(Stored items)
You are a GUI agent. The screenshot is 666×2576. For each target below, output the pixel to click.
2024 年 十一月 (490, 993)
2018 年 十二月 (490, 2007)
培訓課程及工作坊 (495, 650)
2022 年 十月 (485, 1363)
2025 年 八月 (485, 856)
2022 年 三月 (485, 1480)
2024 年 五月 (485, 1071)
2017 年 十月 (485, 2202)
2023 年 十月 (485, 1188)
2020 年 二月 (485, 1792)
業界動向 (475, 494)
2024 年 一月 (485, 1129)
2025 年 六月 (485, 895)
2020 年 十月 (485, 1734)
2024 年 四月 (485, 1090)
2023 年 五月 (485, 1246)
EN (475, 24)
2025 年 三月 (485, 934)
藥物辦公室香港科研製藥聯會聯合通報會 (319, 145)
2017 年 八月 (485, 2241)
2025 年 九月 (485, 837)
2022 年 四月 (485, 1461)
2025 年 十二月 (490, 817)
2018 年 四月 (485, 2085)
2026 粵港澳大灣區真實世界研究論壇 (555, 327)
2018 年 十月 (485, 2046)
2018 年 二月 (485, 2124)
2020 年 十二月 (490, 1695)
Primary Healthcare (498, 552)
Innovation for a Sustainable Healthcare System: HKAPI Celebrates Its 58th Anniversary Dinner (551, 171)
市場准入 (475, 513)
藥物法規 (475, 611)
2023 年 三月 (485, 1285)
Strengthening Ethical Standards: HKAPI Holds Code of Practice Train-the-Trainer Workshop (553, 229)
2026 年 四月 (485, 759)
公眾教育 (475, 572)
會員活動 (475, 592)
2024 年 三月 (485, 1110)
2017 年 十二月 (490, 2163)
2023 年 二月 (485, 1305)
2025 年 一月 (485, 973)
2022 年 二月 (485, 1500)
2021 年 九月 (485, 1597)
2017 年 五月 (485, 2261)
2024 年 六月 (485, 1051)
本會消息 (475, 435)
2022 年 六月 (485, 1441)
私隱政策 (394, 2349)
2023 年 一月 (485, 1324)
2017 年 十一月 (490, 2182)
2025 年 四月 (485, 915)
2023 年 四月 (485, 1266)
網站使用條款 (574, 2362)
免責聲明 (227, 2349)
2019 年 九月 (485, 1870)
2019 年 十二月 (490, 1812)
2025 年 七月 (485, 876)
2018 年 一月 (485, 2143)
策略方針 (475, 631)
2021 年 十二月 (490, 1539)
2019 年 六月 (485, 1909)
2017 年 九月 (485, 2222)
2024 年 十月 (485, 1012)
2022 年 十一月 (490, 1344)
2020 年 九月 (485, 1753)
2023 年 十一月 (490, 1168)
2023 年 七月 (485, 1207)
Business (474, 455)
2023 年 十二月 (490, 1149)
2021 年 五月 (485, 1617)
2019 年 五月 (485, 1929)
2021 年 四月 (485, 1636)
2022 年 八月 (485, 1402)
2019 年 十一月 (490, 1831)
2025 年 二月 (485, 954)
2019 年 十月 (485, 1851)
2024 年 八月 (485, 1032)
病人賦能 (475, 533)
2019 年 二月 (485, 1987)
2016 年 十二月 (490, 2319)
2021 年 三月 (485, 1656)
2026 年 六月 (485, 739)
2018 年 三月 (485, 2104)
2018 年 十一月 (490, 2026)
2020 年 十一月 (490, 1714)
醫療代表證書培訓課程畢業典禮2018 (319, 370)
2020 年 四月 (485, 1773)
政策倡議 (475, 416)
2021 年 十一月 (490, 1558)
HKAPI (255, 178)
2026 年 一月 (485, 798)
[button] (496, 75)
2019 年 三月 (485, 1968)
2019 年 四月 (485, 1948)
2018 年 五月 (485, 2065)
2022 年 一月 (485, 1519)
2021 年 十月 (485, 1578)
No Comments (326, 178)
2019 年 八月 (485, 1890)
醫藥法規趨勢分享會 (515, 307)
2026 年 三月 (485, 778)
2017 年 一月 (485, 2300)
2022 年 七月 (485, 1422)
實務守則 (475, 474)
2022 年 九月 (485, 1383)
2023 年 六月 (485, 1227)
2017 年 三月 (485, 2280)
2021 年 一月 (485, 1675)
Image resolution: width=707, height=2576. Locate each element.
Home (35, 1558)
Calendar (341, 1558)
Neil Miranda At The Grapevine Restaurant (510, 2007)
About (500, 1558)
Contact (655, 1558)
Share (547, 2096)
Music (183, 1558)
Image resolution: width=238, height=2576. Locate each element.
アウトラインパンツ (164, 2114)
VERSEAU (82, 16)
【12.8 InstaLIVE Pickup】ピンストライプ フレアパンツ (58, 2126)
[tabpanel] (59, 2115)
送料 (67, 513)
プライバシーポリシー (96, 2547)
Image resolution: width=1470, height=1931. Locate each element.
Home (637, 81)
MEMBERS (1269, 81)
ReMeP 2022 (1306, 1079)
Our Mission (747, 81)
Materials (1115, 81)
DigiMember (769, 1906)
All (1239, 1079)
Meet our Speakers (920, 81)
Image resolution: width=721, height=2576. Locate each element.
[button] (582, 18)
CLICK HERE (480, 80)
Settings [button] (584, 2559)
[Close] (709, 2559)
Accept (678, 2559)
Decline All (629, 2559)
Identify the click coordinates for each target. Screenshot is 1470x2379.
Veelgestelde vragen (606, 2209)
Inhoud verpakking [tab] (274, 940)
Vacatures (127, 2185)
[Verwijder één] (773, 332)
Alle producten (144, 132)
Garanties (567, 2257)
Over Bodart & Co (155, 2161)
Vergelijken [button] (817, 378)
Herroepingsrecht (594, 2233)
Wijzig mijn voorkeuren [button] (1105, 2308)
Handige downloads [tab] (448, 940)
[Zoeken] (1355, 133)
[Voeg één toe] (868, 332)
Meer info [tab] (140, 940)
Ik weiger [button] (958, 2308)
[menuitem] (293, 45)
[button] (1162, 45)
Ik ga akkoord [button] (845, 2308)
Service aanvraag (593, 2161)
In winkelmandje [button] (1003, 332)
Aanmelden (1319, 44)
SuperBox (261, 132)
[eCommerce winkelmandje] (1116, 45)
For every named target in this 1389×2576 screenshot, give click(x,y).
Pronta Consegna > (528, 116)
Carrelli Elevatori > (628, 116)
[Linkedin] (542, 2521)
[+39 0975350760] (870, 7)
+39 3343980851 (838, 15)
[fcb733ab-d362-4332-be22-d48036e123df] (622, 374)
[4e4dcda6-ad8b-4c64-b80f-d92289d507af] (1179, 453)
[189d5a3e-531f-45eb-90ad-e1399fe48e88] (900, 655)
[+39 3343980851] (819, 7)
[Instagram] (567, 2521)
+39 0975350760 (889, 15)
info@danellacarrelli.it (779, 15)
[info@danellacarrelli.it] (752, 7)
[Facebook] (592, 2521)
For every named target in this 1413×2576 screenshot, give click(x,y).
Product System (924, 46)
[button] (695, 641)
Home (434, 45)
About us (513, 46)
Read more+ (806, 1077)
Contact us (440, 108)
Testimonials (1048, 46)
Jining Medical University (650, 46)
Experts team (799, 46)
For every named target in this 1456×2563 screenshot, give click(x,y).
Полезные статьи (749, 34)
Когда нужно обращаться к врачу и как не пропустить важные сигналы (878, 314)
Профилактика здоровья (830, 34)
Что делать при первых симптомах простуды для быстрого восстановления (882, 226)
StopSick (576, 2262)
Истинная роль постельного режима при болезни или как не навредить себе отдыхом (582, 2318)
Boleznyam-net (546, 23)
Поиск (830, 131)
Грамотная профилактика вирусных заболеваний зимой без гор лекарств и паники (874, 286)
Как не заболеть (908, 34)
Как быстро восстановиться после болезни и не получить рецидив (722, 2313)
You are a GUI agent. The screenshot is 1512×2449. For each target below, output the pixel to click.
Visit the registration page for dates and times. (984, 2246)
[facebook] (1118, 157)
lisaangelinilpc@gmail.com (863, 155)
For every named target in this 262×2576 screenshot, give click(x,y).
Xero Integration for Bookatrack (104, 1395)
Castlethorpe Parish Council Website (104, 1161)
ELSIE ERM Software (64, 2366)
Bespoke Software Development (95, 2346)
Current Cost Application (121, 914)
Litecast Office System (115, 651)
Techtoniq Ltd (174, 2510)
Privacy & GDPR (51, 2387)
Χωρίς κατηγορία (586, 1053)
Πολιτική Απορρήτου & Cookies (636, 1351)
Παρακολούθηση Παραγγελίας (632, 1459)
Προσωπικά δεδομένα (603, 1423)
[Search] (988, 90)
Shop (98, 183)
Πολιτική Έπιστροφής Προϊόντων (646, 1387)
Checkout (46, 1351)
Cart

WORK REQUEST: Beginning with the line that holds "[4e4dcda6-ad8b-4c64-b80f-d92289d507af] (1179, 453)", please give again each line exactly until the records end, and include that final line.

RESULT OF THE TASK:
[4e4dcda6-ad8b-4c64-b80f-d92289d507af] (1179, 453)
[189d5a3e-531f-45eb-90ad-e1399fe48e88] (900, 655)
[+39 3343980851] (819, 7)
[Instagram] (567, 2521)
+39 0975350760 (889, 15)
info@danellacarrelli.it (779, 15)
[info@danellacarrelli.it] (752, 7)
[Facebook] (592, 2521)
For every named target in this 1413×2576 screenshot, give click(x,y).
Product System (924, 46)
[button] (695, 641)
Home (434, 45)
About us (513, 46)
Read more+ (806, 1077)
Contact us (440, 108)
Testimonials (1048, 46)
Jining Medical University (650, 46)
Experts team (799, 46)
For every named target in this 1456×2563 screenshot, give click(x,y).
Полезные статьи (749, 34)
Когда нужно обращаться к врачу и как не пропустить важные сигналы (878, 314)
Профилактика здоровья (830, 34)
Что делать при первых симптомах простуды для быстрого восстановления (882, 226)
StopSick (576, 2262)
Истинная роль постельного режима при болезни или как не навредить себе отдыхом (582, 2318)
Boleznyam-net (546, 23)
Поиск (830, 131)
Грамотная профилактика вирусных заболеваний зимой без гор лекарств и паники (874, 286)
Как не заболеть (908, 34)
Как быстро восстановиться после болезни и не получить рецидив (722, 2313)
You are a GUI agent. The screenshot is 1512×2449. For each target below, output the pixel to click.
Visit the registration page for dates and times. (984, 2246)
[facebook] (1118, 157)
lisaangelinilpc@gmail.com (863, 155)
For every named target in this 262×2576 screenshot, give click(x,y).
Xero Integration for Bookatrack (104, 1395)
Castlethorpe Parish Council Website (104, 1161)
ELSIE ERM Software (64, 2366)
Bespoke Software Development (95, 2346)
Current Cost Application (121, 914)
Litecast Office System (115, 651)
Techtoniq Ltd (174, 2510)
Privacy & GDPR (51, 2387)
Χωρίς κατηγορία (586, 1053)
Πολιτική Απορρήτου & Cookies (636, 1351)
Παρακολούθηση Παραγγελίας (632, 1459)
Προσωπικά δεδομένα (603, 1423)
[Search] (988, 90)
Shop (98, 183)
Πολιτική Έπιστροφής Προϊόντων (646, 1387)
Checkout (46, 1351)
Cart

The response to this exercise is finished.